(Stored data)
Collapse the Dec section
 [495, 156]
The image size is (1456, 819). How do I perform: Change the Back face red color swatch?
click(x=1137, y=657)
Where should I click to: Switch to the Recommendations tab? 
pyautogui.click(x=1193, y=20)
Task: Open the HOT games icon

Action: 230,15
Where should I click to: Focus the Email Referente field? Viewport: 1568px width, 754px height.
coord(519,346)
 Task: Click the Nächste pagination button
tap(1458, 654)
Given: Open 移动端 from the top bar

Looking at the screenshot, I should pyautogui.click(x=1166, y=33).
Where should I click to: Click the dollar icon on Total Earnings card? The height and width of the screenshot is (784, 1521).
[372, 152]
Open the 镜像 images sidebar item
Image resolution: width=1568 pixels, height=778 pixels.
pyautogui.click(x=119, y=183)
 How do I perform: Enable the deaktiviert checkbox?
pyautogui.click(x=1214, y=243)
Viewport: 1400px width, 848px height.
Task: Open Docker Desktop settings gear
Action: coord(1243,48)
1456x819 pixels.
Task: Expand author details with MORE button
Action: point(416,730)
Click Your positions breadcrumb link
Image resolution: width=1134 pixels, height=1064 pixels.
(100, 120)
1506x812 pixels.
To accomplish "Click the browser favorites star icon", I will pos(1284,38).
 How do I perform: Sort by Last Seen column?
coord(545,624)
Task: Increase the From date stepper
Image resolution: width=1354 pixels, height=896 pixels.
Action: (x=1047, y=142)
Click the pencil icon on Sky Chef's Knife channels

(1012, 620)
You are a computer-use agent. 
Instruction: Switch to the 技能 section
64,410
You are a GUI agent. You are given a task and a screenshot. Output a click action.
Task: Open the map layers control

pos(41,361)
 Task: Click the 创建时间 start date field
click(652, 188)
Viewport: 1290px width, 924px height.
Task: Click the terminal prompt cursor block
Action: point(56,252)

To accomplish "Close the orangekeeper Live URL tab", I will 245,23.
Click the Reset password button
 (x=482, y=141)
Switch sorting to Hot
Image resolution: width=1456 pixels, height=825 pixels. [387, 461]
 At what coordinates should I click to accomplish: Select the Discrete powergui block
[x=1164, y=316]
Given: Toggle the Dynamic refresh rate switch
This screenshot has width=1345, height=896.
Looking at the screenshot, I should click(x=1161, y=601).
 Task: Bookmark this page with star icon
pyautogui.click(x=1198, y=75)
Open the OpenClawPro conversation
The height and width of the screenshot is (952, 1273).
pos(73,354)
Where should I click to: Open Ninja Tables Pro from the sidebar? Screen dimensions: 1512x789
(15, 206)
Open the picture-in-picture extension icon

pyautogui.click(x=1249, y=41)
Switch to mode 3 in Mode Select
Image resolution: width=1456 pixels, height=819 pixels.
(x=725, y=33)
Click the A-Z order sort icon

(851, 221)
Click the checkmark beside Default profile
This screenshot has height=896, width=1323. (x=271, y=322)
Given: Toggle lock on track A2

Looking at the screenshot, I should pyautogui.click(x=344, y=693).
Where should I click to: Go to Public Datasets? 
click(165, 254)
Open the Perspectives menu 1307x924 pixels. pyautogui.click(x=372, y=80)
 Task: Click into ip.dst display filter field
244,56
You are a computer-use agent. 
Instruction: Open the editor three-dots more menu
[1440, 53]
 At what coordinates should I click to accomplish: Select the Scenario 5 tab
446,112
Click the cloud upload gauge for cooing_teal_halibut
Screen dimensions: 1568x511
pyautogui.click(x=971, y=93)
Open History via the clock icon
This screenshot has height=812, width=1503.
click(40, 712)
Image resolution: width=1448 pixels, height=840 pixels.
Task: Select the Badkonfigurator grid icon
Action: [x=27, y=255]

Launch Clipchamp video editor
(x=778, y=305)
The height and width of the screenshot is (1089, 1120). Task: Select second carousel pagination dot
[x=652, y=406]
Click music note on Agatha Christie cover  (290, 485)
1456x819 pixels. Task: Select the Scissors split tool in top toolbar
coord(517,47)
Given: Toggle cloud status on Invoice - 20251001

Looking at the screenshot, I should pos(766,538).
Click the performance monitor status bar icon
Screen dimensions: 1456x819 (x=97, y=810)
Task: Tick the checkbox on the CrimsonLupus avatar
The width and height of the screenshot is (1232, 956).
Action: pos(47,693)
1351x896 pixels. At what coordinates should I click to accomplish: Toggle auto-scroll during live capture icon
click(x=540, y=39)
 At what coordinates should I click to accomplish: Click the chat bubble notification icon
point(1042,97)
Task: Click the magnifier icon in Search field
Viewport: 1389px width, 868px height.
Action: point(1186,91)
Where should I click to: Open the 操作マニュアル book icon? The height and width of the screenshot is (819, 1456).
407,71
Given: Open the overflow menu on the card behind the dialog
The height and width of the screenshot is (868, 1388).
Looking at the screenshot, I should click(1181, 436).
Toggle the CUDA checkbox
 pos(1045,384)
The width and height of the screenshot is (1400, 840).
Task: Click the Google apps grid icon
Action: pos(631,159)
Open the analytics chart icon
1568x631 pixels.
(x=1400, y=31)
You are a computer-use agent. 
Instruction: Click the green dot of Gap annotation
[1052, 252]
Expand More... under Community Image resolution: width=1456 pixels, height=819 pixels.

**Work item**:
From the entries, copy out each line containing the word "will".

**Result below**:
To accomplish "Click the browser favorites star icon", I will pos(1284,38).
To accomplish "Close the orangekeeper Live URL tab", I will 245,23.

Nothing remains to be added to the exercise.